Raconteur Media Ltd stated they did not believe that the image of the woman in the ad was ‘overtly sexual’ as she was ‘mostly obscured’ by the chair in the image, with only one leg being visible.

But the Advertising Standards Authority (ASA) banned the ad, and warned BOCA to ensure future advertising doesn’t ‘objectify’ women.

An ASA spokesman said: “We noted that the image in the ad showed only parts of the model’s body, including the lower parts of her breasts, her stomach, and her bare legs.

“We noted that her buttocks and groin area had been obscured by the arm of the chair, and her head, the top parts of the arms and torso, including her nipples, were out of the frame and therefore were not visible.

“We noted BOCA’s comments that the model in the ad was not naked and acknowledged that the ad did not include explicit nudity.

“However, we considered that the way in which the model was depicted gave the impression that the model was fully nude.”

He continued: “We considered that the pose of the model, particularly given that she was shown as reclining with her parted legs facing an open window, was sexually provocative, giving the ad a voyeuristic feel.

“Furthermore, because the model’s face was not shown, we considered that the visible parts of her torso, including her lower portion of her breasts, and the lower half of her body became the visual emphasis of the ad, which was likely to draw readers’ attention.

“We also considered that the nudity and the pose of the model, and the provocative nature of the ad, bore no relevance to the product.

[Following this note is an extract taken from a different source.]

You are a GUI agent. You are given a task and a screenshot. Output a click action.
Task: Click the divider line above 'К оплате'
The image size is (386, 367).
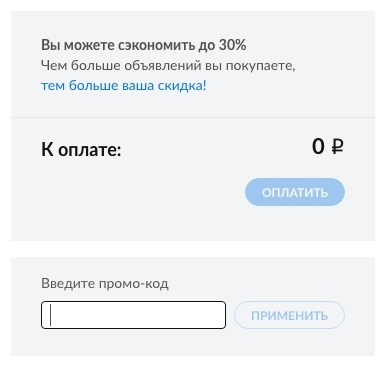point(193,117)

“Because the ad placed visual emphasis on the model’s body in a sexualised manner and such nudity was unrelated to the product, we considered that the ad objectified the model depicted and invited readers to view her body as a sexual object.

“For those reason, we considered that the ad objectified women and concluded that it was likely to cause serious or widespread offence.”

The ASA spokesman added: “The ad must not appear again in its current form.

“We told BOCA to ensure that future advertising did not cause widespread or serious offence by objectifying women.”